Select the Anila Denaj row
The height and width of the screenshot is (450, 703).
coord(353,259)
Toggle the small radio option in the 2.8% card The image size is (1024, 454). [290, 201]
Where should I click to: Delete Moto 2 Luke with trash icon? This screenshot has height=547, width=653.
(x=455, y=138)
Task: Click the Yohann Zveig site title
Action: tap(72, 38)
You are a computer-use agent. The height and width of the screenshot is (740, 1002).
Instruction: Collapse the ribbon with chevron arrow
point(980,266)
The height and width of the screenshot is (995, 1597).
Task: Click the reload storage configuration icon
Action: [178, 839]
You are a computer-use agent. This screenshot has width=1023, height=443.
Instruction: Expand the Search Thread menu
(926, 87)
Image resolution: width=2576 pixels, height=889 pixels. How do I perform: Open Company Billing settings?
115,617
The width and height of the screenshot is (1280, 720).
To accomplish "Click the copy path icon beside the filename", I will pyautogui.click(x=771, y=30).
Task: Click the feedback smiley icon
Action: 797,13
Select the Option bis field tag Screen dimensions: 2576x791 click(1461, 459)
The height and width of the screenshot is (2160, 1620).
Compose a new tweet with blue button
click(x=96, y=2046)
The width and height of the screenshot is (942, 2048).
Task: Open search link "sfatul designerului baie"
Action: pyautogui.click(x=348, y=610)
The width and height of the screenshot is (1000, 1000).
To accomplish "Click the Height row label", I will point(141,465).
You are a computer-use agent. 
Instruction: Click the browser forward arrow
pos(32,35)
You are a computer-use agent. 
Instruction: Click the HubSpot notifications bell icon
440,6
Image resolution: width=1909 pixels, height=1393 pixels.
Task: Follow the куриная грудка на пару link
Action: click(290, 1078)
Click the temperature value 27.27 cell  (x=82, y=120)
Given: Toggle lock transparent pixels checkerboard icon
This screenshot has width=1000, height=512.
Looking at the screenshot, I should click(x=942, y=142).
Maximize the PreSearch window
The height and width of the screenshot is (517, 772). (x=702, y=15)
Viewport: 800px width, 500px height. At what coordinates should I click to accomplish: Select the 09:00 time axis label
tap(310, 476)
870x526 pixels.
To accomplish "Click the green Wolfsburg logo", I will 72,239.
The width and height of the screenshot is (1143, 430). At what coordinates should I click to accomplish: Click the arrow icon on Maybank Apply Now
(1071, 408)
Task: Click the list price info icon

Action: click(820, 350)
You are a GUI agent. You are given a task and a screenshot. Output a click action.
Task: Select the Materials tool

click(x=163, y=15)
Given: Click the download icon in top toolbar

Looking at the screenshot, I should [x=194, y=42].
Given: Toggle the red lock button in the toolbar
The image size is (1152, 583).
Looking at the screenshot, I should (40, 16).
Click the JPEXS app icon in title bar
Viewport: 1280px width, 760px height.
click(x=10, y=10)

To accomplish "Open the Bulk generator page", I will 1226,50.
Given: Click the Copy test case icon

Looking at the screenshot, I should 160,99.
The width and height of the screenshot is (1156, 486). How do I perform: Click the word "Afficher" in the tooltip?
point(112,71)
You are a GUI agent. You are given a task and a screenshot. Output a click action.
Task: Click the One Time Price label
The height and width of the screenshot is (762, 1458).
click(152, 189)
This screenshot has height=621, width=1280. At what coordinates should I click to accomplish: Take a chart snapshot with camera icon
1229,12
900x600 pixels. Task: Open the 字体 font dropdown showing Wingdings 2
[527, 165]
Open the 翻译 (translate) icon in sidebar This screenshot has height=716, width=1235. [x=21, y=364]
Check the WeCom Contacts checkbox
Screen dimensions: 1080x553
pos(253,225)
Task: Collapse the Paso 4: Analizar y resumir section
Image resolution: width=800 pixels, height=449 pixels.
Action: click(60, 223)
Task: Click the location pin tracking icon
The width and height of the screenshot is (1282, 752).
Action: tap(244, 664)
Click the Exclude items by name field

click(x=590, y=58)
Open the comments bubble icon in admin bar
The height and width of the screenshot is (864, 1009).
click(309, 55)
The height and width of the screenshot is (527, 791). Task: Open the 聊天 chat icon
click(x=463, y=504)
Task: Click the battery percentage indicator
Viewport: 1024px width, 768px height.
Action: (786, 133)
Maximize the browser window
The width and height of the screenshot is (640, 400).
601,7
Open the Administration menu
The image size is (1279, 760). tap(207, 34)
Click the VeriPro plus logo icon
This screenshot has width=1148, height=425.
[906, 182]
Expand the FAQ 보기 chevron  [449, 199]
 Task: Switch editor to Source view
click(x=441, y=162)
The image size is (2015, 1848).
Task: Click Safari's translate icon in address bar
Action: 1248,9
● ● ● ● ● ● ●
WORK REQUEST: Once you have read the entries, write them out again without altering a single character.

ANSWER SPACE:
Select the Anila Denaj row
The height and width of the screenshot is (450, 703).
coord(353,259)
Toggle the small radio option in the 2.8% card The image size is (1024, 454). [290, 201]
Where should I click to: Delete Moto 2 Luke with trash icon? This screenshot has height=547, width=653.
(x=455, y=138)
Task: Click the Yohann Zveig site title
Action: tap(72, 38)
You are a computer-use agent. The height and width of the screenshot is (740, 1002).
Instruction: Collapse the ribbon with chevron arrow
point(980,266)
The height and width of the screenshot is (995, 1597).
Task: Click the reload storage configuration icon
Action: [178, 839]
You are a computer-use agent. This screenshot has width=1023, height=443.
Instruction: Expand the Search Thread menu
(926, 87)
Image resolution: width=2576 pixels, height=889 pixels. How do I perform: Open Company Billing settings?
115,617
The width and height of the screenshot is (1280, 720).
To accomplish "Click the copy path icon beside the filename", I will pyautogui.click(x=771, y=30).
Task: Click the feedback smiley icon
Action: 797,13
Select the Option bis field tag Screen dimensions: 2576x791 click(1461, 459)
The height and width of the screenshot is (2160, 1620).
Compose a new tweet with blue button
click(x=96, y=2046)
The width and height of the screenshot is (942, 2048).
Task: Open search link "sfatul designerului baie"
Action: pyautogui.click(x=348, y=610)
The width and height of the screenshot is (1000, 1000).
To accomplish "Click the Height row label", I will point(141,465).
You are a computer-use agent. 
Instruction: Click the browser forward arrow
pos(32,35)
You are a computer-use agent. 
Instruction: Click the HubSpot notifications bell icon
440,6
Image resolution: width=1909 pixels, height=1393 pixels.
Task: Follow the куриная грудка на пару link
Action: click(290, 1078)
Click the temperature value 27.27 cell  (x=82, y=120)
Given: Toggle lock transparent pixels checkerboard icon
This screenshot has width=1000, height=512.
Looking at the screenshot, I should click(x=942, y=142).
Maximize the PreSearch window
The height and width of the screenshot is (517, 772). (x=702, y=15)
Viewport: 800px width, 500px height. At what coordinates should I click to accomplish: Select the 09:00 time axis label
tap(310, 476)
870x526 pixels.
To accomplish "Click the green Wolfsburg logo", I will 72,239.
The width and height of the screenshot is (1143, 430). At what coordinates should I click to accomplish: Click the arrow icon on Maybank Apply Now
(1071, 408)
Task: Click the list price info icon

Action: click(820, 350)
You are a GUI agent. You are given a task and a screenshot. Output a click action.
Task: Select the Materials tool

click(x=163, y=15)
Given: Click the download icon in top toolbar

Looking at the screenshot, I should [x=194, y=42].
Given: Toggle the red lock button in the toolbar
The image size is (1152, 583).
Looking at the screenshot, I should (40, 16).
Click the JPEXS app icon in title bar
Viewport: 1280px width, 760px height.
click(x=10, y=10)

To accomplish "Open the Bulk generator page", I will 1226,50.
Given: Click the Copy test case icon

Looking at the screenshot, I should 160,99.
The width and height of the screenshot is (1156, 486). How do I perform: Click the word "Afficher" in the tooltip?
point(112,71)
You are a GUI agent. You are given a task and a screenshot. Output a click action.
Task: Click the One Time Price label
The height and width of the screenshot is (762, 1458).
click(152, 189)
This screenshot has height=621, width=1280. At what coordinates should I click to accomplish: Take a chart snapshot with camera icon
1229,12
900x600 pixels. Task: Open the 字体 font dropdown showing Wingdings 2
[527, 165]
Open the 翻译 (translate) icon in sidebar This screenshot has height=716, width=1235. [x=21, y=364]
Check the WeCom Contacts checkbox
Screen dimensions: 1080x553
pos(253,225)
Task: Collapse the Paso 4: Analizar y resumir section
Image resolution: width=800 pixels, height=449 pixels.
Action: click(60, 223)
Task: Click the location pin tracking icon
The width and height of the screenshot is (1282, 752).
Action: tap(244, 664)
Click the Exclude items by name field

click(x=590, y=58)
Open the comments bubble icon in admin bar
The height and width of the screenshot is (864, 1009).
click(309, 55)
The height and width of the screenshot is (527, 791). Task: Open the 聊天 chat icon
click(x=463, y=504)
Task: Click the battery percentage indicator
Viewport: 1024px width, 768px height.
Action: (786, 133)
Maximize the browser window
The width and height of the screenshot is (640, 400).
601,7
Open the Administration menu
The image size is (1279, 760). tap(207, 34)
Click the VeriPro plus logo icon
This screenshot has width=1148, height=425.
[906, 182]
Expand the FAQ 보기 chevron  [449, 199]
 Task: Switch editor to Source view
click(x=441, y=162)
The image size is (2015, 1848).
Task: Click Safari's translate icon in address bar
Action: 1248,9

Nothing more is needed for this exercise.